*** Begin section ***

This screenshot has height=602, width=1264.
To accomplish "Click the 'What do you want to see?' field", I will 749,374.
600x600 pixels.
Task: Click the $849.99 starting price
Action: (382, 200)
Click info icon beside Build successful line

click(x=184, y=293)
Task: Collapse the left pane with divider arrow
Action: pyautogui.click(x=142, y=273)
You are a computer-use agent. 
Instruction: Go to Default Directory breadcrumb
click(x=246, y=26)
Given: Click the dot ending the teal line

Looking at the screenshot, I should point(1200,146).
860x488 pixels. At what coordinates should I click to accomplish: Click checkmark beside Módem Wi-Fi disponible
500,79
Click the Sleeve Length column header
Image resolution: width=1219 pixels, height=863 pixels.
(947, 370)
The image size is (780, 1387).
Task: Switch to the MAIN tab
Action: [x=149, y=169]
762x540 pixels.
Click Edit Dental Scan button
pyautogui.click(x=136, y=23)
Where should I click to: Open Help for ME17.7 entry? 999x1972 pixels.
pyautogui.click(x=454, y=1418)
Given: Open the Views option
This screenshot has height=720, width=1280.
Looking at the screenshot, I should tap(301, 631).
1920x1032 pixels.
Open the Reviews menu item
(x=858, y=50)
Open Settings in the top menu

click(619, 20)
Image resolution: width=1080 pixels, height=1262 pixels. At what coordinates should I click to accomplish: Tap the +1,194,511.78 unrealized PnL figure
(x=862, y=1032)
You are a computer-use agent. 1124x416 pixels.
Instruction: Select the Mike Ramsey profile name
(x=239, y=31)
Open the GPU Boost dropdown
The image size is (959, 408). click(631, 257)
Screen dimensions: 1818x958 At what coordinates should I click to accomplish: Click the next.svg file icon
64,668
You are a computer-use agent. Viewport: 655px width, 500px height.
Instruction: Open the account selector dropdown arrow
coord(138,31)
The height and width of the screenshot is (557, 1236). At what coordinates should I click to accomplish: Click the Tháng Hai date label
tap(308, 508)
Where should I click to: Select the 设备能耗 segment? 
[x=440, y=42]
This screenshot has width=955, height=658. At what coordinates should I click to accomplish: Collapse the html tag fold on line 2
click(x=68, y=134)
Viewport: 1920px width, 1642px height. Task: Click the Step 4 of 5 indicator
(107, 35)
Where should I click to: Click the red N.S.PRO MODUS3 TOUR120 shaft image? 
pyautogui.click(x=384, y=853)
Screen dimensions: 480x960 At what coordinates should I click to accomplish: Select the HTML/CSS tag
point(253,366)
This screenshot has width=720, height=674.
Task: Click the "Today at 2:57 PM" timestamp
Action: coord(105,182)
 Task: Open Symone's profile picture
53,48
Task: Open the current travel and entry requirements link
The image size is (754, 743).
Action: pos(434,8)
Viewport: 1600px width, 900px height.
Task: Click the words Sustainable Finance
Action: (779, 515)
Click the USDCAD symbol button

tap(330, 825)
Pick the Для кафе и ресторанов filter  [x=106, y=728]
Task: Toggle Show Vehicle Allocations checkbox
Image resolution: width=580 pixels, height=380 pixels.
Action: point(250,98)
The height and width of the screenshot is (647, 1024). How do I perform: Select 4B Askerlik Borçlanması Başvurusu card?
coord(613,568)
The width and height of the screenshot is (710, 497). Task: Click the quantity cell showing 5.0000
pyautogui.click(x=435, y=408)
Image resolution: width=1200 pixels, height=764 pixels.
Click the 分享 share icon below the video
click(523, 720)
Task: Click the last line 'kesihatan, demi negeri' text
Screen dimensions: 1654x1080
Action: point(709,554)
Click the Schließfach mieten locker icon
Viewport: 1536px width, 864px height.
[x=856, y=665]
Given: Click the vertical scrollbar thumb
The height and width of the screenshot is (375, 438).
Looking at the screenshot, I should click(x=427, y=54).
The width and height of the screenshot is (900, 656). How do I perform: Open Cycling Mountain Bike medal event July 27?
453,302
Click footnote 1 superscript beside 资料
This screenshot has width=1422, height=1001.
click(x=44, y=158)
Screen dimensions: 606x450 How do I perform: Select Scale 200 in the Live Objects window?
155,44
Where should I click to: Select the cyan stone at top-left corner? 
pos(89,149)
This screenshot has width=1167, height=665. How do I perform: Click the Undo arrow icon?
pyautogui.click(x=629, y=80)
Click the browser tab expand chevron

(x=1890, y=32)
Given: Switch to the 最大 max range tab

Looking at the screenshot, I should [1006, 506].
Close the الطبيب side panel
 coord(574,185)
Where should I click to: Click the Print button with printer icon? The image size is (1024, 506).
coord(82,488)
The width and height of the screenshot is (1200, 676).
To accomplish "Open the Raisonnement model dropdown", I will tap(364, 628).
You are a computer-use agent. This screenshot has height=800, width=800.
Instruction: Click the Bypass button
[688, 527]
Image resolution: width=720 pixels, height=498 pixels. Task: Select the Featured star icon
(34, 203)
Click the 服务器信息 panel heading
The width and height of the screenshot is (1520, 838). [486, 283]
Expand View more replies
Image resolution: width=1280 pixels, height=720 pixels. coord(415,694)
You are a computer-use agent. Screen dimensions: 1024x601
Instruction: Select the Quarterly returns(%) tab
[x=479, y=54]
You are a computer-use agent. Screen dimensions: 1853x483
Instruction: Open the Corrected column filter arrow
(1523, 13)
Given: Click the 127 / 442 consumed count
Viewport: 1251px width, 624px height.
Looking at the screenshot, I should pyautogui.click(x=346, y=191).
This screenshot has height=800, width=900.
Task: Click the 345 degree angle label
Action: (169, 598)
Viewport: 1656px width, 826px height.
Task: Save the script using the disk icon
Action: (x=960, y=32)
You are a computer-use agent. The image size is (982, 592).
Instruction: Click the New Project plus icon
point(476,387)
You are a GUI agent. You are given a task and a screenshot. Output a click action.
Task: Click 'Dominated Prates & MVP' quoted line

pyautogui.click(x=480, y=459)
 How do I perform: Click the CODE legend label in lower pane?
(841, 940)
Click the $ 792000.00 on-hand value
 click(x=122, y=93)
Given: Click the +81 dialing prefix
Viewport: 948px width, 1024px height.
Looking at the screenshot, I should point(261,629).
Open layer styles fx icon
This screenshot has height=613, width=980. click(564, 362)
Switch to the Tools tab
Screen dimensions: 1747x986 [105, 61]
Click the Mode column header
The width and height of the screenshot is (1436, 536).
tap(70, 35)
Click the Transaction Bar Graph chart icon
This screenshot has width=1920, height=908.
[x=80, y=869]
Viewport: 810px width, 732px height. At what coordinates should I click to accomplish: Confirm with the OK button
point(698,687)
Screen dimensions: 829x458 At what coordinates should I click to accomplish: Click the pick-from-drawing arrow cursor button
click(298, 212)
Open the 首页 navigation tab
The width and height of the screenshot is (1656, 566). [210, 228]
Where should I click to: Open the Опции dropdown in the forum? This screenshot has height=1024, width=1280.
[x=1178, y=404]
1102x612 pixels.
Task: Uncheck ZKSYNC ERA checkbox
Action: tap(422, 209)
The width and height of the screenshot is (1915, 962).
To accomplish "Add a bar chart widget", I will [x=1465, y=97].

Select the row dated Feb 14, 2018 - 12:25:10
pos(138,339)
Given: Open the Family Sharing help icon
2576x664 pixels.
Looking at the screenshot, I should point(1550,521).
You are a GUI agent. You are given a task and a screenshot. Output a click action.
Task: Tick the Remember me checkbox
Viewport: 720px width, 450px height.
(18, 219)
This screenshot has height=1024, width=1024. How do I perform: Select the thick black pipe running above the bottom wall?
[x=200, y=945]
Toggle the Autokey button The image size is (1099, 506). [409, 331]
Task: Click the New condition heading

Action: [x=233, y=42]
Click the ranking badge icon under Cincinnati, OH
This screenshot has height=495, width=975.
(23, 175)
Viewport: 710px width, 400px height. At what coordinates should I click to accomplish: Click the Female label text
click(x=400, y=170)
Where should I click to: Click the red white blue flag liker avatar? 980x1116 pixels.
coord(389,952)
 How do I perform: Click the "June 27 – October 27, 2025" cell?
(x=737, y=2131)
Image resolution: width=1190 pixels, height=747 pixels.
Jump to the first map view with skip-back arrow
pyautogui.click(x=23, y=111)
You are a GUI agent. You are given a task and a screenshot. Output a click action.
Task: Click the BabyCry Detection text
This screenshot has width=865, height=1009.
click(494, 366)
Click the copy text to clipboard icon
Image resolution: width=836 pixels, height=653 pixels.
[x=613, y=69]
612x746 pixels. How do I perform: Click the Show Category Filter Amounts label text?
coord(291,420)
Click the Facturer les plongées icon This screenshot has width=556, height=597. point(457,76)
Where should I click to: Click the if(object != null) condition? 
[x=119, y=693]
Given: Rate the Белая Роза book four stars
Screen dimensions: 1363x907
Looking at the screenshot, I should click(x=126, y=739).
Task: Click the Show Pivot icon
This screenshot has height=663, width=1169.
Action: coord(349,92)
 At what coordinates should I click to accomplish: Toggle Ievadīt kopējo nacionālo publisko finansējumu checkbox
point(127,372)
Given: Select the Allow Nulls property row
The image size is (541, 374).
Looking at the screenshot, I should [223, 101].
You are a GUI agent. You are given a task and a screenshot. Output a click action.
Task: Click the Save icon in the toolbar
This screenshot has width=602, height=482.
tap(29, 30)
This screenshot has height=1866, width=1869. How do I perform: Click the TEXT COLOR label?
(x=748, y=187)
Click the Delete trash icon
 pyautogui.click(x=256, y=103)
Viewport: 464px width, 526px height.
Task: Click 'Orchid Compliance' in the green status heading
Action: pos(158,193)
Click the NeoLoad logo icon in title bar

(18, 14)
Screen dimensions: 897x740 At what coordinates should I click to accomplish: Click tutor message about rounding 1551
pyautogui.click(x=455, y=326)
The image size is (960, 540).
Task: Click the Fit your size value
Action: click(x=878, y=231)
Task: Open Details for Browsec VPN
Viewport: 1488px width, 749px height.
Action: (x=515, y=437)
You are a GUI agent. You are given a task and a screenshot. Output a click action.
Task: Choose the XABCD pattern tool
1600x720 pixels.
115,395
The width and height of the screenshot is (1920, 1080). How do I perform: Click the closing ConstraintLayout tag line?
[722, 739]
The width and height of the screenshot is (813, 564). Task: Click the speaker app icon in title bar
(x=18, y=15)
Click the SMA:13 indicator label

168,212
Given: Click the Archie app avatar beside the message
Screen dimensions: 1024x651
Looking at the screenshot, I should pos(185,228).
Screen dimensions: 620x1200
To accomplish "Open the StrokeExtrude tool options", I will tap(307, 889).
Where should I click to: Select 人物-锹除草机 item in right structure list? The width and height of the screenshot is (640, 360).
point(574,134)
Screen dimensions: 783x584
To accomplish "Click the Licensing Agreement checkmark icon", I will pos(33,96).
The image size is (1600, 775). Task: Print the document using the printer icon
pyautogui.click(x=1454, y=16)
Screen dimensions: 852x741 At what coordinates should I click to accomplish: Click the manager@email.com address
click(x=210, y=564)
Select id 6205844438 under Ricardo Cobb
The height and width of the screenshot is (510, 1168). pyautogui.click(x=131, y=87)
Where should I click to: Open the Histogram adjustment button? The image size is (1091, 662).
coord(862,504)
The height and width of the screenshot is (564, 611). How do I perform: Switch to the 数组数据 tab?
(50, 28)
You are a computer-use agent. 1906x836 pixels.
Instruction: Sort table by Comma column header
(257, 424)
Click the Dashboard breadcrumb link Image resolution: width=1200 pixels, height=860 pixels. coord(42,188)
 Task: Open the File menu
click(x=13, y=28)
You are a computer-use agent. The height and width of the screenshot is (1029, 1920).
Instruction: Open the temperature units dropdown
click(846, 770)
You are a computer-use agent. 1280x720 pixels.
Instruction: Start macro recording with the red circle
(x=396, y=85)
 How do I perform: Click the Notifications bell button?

*** End section ***

Out of the data above, transcribe exactly and only the lines starting with the line that has "Task: Open Symone's profile picture" and going on through the line that has "Task: Toggle Show", both included.

## Expected answer
 Task: Open Symone's profile picture
53,48
Task: Open the current travel and entry requirements link
The image size is (754, 743).
Action: pos(434,8)
Viewport: 1600px width, 900px height.
Task: Click the words Sustainable Finance
Action: (779, 515)
Click the USDCAD symbol button

tap(330, 825)
Pick the Для кафе и ресторанов filter  [x=106, y=728]
Task: Toggle Show Vehicle Allocations checkbox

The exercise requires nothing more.